(TRENTON) – With the goal to provide greater oversight of long-term care centers, bipartisan legislation to strengthen the role of Medicaid in monitoring the quality of care delivered in long-term care facilities was approved Thursday by the full Assembly, 72-0.
The bill (A-4480) would require the New Jersey Department of Human Services (DHS) to review existing requirements for Medicaid managed care organizations (MCOs) who contract with providers for nursing home services. Based on the review, DHS would determine whether to request State plan amendments or waivers to allow managed care organizations to suspend or terminate a contract with a nursing home that has a history of multiple licensure violations, or at least one violation that resulted in severe adverse health consequences for facility residents or staff.
Additionally, DHS would evaluate whether managed care plans can assist the New Jersey Department of Health (DOH) in monitoring compliance and quality of care in nursing homes.

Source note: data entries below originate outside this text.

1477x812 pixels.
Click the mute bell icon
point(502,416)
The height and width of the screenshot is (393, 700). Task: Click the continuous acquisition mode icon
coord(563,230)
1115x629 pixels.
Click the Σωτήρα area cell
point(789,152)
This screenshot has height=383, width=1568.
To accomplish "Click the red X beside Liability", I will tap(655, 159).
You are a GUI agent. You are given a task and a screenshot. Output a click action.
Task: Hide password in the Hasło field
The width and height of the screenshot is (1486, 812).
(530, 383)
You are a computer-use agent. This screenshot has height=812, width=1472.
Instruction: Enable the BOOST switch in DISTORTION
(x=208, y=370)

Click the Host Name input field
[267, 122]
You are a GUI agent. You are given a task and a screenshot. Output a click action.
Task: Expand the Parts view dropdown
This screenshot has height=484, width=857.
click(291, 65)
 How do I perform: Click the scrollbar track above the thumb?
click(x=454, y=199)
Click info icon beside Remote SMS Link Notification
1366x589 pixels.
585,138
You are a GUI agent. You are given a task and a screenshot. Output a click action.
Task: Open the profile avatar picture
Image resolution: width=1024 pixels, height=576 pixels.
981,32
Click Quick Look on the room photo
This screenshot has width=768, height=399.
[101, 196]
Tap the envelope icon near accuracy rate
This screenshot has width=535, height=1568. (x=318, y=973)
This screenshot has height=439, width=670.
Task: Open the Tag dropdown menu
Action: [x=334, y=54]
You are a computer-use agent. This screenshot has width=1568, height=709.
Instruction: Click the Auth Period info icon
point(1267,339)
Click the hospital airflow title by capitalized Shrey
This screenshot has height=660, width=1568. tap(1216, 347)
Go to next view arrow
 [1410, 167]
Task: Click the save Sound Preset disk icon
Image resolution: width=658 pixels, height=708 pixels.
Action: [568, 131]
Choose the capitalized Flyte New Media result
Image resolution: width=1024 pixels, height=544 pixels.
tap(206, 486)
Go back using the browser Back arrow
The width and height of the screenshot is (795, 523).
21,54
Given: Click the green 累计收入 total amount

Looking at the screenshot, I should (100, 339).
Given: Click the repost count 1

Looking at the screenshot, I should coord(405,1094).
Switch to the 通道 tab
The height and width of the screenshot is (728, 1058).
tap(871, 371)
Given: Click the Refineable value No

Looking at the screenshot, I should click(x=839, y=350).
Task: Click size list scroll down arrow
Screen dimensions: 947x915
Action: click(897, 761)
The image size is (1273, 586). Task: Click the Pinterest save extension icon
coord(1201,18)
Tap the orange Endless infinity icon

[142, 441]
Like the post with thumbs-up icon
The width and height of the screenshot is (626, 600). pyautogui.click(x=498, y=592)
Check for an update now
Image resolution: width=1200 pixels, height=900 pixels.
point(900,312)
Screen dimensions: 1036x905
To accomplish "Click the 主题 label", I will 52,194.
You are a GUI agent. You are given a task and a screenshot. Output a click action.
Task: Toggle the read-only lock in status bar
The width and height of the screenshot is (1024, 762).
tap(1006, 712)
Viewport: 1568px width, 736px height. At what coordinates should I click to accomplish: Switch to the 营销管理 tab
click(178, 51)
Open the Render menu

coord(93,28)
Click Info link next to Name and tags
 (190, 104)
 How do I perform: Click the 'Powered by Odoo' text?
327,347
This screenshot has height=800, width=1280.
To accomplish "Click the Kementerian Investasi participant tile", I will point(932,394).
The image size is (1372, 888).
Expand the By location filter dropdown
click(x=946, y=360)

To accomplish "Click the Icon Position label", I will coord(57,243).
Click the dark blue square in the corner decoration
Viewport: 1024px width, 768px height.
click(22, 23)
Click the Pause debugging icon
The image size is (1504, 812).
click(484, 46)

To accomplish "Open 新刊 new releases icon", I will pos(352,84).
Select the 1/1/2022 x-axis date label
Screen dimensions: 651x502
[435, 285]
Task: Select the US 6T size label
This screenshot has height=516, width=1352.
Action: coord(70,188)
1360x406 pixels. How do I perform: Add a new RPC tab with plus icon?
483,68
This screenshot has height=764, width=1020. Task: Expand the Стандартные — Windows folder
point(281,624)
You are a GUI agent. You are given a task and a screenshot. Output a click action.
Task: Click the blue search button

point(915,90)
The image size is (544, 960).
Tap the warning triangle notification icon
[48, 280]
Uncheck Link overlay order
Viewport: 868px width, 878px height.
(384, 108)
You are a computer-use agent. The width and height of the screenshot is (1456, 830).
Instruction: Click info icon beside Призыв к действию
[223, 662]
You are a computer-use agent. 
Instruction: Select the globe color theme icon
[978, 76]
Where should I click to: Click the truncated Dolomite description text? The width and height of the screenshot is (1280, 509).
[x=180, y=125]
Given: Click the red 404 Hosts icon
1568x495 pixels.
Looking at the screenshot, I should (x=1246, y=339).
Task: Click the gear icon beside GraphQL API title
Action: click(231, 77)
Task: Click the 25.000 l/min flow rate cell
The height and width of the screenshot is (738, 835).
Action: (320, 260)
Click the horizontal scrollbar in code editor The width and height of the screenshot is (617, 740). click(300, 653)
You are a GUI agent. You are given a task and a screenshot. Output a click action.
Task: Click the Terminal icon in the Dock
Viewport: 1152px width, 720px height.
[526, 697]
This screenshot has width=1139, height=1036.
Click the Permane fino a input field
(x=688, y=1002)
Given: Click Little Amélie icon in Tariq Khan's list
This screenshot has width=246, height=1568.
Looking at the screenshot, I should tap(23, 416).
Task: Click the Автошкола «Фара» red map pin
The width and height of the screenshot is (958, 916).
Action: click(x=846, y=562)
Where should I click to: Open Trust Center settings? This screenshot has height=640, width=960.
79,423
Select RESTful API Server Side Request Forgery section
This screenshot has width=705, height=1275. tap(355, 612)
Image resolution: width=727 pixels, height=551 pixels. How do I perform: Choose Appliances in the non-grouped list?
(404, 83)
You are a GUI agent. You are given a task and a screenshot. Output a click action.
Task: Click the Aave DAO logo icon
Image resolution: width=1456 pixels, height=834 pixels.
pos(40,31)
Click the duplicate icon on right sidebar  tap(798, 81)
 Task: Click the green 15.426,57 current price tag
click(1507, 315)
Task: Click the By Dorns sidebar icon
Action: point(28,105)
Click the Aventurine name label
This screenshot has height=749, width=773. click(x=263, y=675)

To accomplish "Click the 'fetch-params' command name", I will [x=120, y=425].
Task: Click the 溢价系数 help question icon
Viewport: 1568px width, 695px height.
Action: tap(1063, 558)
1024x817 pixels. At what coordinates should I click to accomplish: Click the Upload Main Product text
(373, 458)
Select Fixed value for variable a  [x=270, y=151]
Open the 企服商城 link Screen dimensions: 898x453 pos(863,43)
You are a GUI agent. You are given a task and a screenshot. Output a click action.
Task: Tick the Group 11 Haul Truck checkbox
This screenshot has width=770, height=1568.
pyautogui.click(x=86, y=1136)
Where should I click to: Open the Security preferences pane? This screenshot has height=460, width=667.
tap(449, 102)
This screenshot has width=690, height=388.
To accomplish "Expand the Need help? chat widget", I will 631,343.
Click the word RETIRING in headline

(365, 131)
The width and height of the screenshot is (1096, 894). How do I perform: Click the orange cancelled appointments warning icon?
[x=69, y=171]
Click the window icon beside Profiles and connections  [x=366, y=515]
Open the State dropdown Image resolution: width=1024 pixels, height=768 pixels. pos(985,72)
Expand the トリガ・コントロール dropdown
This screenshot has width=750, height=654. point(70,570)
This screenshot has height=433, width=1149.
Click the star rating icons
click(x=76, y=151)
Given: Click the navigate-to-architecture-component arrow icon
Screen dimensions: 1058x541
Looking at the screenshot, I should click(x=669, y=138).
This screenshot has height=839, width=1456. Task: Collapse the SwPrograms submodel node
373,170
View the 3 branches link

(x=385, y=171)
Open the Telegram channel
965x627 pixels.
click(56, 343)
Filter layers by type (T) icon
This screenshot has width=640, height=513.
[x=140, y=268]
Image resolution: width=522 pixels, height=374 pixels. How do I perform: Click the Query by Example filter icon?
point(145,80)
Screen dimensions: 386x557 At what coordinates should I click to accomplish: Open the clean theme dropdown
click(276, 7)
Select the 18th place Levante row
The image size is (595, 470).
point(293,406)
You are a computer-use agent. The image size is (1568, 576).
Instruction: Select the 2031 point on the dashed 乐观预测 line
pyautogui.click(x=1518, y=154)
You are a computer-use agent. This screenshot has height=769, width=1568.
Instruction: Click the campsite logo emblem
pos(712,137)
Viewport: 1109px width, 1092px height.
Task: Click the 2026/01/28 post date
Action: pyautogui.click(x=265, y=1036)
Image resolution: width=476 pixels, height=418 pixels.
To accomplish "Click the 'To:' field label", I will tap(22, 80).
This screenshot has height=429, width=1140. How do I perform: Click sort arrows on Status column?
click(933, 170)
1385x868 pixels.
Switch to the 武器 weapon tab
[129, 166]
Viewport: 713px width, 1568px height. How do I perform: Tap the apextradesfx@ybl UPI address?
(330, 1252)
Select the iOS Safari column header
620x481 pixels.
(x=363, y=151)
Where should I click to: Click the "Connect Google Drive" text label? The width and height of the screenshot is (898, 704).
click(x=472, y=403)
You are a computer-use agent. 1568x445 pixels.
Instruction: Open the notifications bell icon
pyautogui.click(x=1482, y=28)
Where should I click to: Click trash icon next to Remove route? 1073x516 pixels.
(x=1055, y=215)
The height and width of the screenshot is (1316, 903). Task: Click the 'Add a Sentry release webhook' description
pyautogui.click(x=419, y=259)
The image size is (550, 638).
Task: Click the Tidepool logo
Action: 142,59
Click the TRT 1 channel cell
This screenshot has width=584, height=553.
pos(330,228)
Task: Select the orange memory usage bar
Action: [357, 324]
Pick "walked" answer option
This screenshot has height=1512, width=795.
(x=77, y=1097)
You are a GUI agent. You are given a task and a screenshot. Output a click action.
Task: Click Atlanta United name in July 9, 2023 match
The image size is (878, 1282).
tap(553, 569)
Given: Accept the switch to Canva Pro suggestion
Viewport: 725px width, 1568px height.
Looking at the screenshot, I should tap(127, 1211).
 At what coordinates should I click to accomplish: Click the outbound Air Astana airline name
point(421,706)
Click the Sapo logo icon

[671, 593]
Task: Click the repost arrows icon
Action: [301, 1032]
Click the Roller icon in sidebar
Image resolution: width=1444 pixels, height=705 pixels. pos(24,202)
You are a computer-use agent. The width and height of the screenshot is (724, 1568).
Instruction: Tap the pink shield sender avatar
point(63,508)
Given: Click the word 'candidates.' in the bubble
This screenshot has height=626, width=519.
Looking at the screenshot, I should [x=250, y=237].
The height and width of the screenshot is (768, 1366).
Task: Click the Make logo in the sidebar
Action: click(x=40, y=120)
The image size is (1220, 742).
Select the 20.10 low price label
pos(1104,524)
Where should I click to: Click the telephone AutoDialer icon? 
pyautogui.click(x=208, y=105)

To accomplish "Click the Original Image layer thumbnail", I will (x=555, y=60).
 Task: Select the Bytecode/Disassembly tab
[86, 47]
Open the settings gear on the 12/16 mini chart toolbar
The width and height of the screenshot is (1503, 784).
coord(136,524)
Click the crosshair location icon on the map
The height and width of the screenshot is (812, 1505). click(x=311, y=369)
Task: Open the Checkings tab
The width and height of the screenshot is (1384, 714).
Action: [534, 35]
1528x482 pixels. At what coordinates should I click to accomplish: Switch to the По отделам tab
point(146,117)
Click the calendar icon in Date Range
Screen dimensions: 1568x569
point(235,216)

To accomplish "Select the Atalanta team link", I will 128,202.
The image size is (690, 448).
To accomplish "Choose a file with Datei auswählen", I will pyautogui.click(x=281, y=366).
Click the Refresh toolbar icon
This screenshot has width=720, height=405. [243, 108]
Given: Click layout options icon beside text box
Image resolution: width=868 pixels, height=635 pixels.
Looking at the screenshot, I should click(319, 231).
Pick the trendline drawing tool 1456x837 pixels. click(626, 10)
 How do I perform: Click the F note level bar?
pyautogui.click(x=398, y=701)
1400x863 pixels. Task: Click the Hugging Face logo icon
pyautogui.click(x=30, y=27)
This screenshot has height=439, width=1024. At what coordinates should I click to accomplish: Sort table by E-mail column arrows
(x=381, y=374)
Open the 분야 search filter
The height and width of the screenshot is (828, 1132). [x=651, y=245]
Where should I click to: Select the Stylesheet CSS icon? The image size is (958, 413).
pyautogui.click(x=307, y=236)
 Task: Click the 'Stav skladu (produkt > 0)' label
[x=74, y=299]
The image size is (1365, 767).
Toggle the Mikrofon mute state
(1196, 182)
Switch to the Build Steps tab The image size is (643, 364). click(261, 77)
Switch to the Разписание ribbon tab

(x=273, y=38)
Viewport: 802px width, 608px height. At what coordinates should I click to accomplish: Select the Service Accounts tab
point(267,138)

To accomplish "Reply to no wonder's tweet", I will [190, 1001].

The measure’s sponsors, Assembly Democrats Pedro Mejia (D-Bergen, Hudson), Nancy Pinkin (D-Middlesex) and Eliana Pintor Marin (D-Essex) and Assembly Republican BettyLou DeCroce (R-Essex, Morris, Passaic) released the following joint statement:
“Under current standards, Medicaid managed care organizations must contract with ‘any willing provider’ for long-term care services, meaning any facility in good standing with state and federal regulators that has agreed to accept Medicaid payment rates. While intended to prevent discrimination against providers, this system may also lock MCOs into contracts with facilities that deliver substandard care.
“As we continue working to reform long-term care in New Jersey, we should look into the option of allowing Medicaid MCOs to define their own standards for providers and terminate contracts with facilities with a history of deficiencies. Medicaid MCOs can provide another layer of oversight to long-term care facilities, which will help ensure residents receive the best quality of care.”